What lines below include the word "will"? Copy each one.
┄┄┄┄┄┄
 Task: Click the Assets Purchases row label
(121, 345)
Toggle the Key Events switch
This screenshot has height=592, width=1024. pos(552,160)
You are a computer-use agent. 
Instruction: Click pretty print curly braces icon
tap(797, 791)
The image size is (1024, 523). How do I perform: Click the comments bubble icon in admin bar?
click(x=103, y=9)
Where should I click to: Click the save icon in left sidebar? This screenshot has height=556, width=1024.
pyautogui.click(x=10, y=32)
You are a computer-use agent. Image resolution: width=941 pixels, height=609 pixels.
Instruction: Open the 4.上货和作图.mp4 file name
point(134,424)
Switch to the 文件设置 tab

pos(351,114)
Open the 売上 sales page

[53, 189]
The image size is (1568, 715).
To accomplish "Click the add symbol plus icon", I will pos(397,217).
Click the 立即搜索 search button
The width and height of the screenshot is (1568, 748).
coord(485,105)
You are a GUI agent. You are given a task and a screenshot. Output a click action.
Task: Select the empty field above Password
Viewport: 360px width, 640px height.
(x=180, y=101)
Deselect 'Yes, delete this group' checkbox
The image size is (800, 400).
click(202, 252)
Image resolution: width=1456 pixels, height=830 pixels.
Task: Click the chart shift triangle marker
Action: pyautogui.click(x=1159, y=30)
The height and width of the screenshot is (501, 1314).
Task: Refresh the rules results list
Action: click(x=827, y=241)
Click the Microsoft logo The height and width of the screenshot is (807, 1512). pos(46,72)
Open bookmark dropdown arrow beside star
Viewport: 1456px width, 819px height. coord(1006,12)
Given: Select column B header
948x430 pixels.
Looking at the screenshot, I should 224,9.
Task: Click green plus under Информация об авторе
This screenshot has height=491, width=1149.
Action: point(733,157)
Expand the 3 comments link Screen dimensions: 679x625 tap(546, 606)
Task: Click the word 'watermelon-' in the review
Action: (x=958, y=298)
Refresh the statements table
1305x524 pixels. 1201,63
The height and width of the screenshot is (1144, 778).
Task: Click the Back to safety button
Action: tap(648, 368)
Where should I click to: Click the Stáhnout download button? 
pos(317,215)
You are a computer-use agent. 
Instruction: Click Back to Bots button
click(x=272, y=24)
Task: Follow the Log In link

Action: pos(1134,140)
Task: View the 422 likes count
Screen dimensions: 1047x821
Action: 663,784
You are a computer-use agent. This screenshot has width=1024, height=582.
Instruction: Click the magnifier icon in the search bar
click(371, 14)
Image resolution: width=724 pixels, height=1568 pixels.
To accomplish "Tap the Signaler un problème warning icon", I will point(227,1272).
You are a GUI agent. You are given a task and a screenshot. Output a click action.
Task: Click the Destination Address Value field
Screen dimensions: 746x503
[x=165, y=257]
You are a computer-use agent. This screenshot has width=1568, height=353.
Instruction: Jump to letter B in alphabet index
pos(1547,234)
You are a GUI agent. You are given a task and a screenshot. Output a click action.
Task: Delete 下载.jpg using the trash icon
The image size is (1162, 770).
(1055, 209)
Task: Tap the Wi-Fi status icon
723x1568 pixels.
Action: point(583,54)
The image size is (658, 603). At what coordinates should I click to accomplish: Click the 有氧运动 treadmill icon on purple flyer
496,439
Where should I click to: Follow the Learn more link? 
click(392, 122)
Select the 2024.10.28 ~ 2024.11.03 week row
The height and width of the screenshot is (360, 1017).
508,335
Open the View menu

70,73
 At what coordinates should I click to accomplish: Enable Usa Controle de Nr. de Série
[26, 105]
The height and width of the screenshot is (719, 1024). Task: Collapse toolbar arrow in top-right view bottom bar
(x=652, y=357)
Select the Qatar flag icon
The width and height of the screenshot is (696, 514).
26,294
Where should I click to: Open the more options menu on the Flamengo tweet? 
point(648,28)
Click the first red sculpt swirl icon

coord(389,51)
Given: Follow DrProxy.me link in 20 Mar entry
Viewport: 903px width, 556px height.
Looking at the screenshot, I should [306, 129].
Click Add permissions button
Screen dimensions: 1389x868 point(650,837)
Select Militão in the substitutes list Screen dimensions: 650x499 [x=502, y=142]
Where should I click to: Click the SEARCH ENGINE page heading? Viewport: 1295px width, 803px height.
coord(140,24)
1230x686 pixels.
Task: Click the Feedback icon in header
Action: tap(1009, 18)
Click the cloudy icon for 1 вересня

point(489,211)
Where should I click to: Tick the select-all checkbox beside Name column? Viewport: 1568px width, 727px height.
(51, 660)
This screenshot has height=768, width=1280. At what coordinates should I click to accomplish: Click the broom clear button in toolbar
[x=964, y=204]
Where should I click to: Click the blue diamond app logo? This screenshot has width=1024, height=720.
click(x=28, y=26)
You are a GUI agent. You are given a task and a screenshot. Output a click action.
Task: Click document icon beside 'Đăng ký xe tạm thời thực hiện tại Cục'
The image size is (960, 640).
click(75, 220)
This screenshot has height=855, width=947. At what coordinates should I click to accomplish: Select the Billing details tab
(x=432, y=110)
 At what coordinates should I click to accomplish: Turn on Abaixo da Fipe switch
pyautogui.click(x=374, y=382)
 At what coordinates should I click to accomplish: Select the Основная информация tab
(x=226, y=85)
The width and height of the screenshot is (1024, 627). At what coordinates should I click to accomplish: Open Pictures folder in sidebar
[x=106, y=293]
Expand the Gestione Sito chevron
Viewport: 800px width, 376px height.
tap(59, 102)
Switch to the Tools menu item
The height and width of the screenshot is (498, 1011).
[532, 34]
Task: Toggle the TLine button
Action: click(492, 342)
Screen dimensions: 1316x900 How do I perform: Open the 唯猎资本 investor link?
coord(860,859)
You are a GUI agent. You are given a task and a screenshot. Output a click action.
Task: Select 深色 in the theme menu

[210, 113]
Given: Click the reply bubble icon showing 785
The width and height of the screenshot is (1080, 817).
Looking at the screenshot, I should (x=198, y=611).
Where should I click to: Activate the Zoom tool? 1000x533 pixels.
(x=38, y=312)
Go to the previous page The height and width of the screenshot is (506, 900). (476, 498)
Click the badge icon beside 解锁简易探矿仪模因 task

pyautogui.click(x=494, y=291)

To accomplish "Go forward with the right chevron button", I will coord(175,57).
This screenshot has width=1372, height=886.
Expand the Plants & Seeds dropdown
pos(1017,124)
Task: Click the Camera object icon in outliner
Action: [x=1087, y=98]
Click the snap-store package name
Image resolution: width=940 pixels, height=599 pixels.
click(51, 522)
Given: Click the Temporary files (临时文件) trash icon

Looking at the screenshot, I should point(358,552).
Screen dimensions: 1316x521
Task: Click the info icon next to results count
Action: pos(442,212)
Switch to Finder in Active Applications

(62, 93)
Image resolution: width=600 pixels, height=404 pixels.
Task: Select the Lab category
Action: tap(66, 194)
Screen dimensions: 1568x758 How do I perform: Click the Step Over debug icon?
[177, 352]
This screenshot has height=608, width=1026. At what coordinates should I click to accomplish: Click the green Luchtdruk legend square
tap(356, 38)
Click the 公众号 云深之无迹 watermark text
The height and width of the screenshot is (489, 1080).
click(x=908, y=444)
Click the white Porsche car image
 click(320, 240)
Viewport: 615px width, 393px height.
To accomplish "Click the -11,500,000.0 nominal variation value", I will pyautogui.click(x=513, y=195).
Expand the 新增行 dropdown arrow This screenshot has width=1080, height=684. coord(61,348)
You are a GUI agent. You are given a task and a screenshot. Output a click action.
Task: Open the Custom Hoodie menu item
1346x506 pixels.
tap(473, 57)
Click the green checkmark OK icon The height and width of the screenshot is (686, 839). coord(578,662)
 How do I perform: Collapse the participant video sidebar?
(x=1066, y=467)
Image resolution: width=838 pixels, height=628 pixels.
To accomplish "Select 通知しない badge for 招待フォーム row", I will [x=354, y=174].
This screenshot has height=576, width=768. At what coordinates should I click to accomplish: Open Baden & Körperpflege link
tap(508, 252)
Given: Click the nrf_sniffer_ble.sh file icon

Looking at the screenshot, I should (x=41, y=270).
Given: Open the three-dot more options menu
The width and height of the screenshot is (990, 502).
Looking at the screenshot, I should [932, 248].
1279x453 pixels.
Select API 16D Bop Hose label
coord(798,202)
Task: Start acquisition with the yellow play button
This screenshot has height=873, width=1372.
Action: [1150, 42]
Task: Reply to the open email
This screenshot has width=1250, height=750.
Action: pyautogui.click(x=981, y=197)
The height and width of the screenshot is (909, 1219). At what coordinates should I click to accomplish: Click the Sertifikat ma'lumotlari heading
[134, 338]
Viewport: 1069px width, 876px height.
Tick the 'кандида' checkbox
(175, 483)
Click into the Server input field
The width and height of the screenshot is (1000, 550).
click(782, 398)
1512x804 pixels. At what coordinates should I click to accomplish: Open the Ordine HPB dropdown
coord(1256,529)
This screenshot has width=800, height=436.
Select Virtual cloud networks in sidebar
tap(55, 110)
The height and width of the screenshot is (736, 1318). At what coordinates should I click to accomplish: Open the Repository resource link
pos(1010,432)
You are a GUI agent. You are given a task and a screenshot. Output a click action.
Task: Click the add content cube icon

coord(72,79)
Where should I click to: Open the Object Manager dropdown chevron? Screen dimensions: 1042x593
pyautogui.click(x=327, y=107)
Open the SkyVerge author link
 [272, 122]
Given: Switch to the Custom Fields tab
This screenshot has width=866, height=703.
┄┄┄┄┄┄
Response:
To accomplish "Click the add symbol plus icon", I will pos(397,217).
To accomplish "Tap the Signaler un problème warning icon", I will point(227,1272).
To accomplish "Go forward with the right chevron button", I will coord(175,57).
To accomplish "Click the -11,500,000.0 nominal variation value", I will pyautogui.click(x=513, y=195).
To accomplish "Select 通知しない badge for 招待フォーム row", I will [x=354, y=174].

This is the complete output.